Figure 1. Eskimo Curlew (adapted from photo by Don Bleitz).
1.2.1 Historical Distribution
Nesting was verified from only two sites, both located in the Northwest Territories: the base of Bathurst Peninsula in the Anderson River area, and the region of Amundsen Gulf / Coronation Gulf / Coppermine River (Figure 2). The birds are also likely to have bred in the Barren Grounds throughout much of the Northwest Territories and Nunavut, possibly in the Yukon Territory and Alaska, and perhaps into the Chukchi Peninsula, Russia (Gollop and Shier 1978; Gollop et al. 1986; Gill et al. 1998).
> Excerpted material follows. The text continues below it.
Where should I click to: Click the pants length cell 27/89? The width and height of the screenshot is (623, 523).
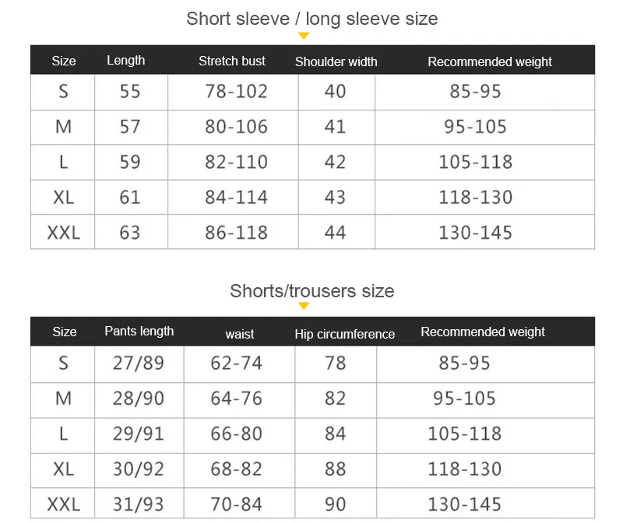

Figure 2. Known historical (black), probable (dark grey), and potential breeding areas (horizontal stripe) of Eskimo Curlews. Adapted from Gollop et al. (1986) and Gill et al. (1998).
Eskimo Curlews migrated east from known breeding grounds to Newfoundland and Labrador and then south non-stop to South America (Figure 3). In Canada, birds were also occasionally seen in northern Ontario, southern Québec (especially in the Magdalen Islands), New Brunswick, Prince Edward Island, and Nova Scotia during the fall.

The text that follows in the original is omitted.